- _Passage shown_:
+ + + + + + +

Serbian businessman and philanthropist

Vladimir Matijević (Владимир Матијевић; 3 August 1854 – 7 September 1929) was a Serbian businessman and philanthropist.

==Biography==
He was born in Kordun's Gornji Budački near Krnjak, at the time in the Austrian Empire. In Karlovac, he received his primary education before entering the a military cadet school in Turanj, Karlovac, but then went back to civil school, and later enrolled in the Gymnasium Karlovac and after that at the Vienna School of Commerce. There he graduated with a Bachelor of Commerce. Upon his return from Vienna, he dedicated himself to commerce and took over the firm "Gustaf Saher" in Zagreb. In 1876 he joined the Serbian Army as a volunteer at the outbreak of the Serbian-Turkish Wars. In 1895 he founded the Serbian Bank in Zagreb in order that the Serbian privrednici could access funds in a timely manner without obstructions.

He was also the founder of the Serbian Business Association Privrednik (1897) and the Union of Agricultural Cooperatives. Privrednik is an organization of the Serb minority in Croatia, which is aimed to creating and increasing economic opportunities in rural areas where the majority of Serbs live in Croatia, as well as the development of professional skills of individuals.

After the Great War, once the Kingdom of Serbs, Croats, and Slovenes was well established, in 1922, Vladimir Matijević moved his business to Belgrade and in 1923 founded the Serbian Privrednik or Zadruga Srba privrednika there.

He died in Belgrade on 7 September 1929.

+ + + + + + +

- _Information_:
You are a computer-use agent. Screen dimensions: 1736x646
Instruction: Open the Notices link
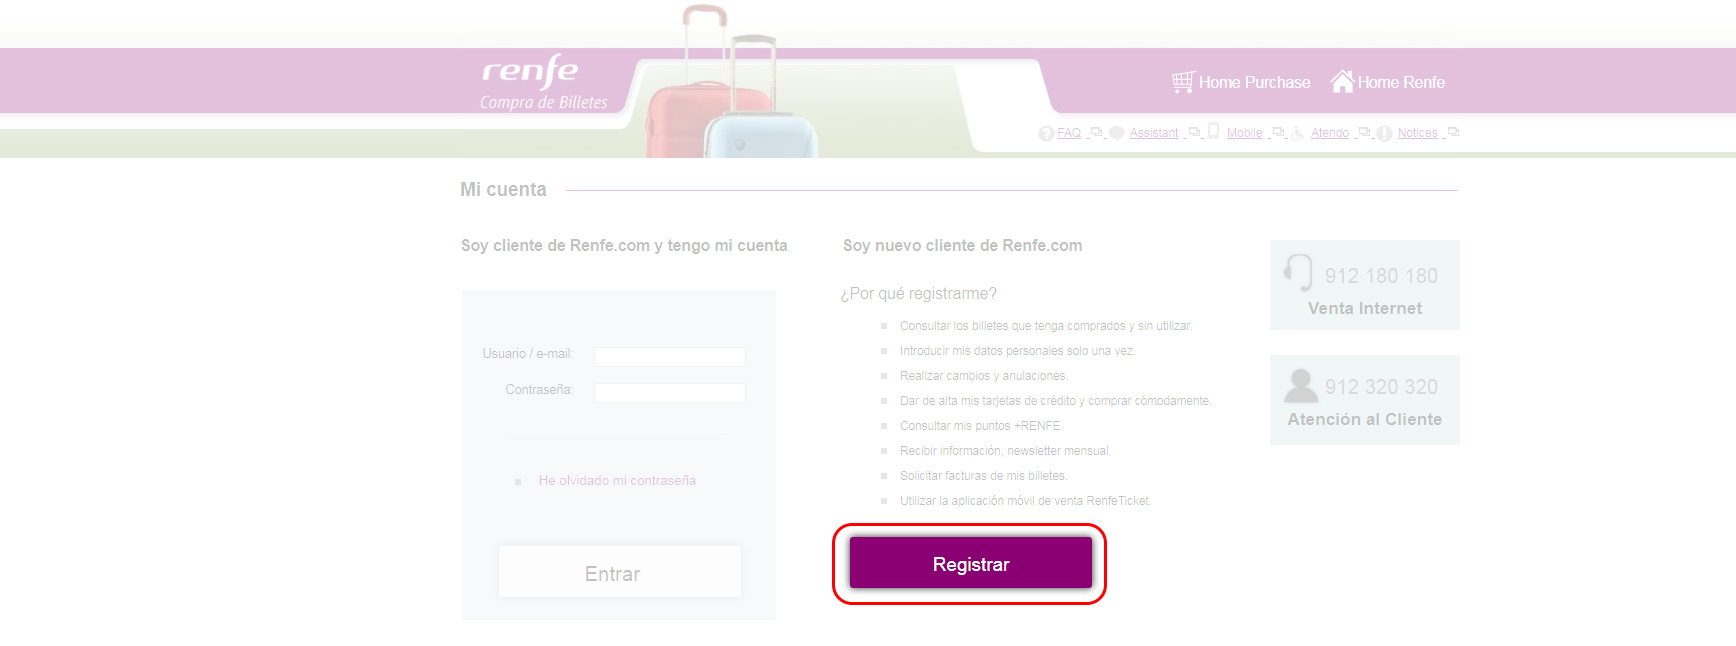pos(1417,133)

+ + + + + + +

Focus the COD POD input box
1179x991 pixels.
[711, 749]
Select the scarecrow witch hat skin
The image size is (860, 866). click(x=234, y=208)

+ + + + + + +

- _Instructions_:
[A] In the passage on Vladimir Matijević, copy word for word everything from "He was also" down to "7 September 1929.".
[B] Translate this sentence from the passage on Vladimir Matijević into Spanish: "He was also the founder of the Serbian Business Association Privrednik (1897) and the Union of Agricultural Cooperatives."

- _Solutions to the tasks_:
[A]
He was also the founder of the Serbian Business Association Privrednik (1897) and the Union of Agricultural Cooperatives. Privrednik is an organization of the Serb minority in Croatia, which is aimed to creating and increasing economic opportunities in rural areas where the majority of Serbs live in Croatia, as well as the development of professional skills of individuals.

After the Great War, once the Kingdom of Serbs, Croats, and Slovenes was well established, in 1922, Vladimir Matijević moved his business to Belgrade and in 1923 founded the Serbian Privrednik or Zadruga Srba privrednika there.

He died in Belgrade on 7 September 1929.

[B] También fue el fundador de la Asociación Empresarial Serbia Privrednik (1897) y de la Unión de Cooperativas Agrícolas.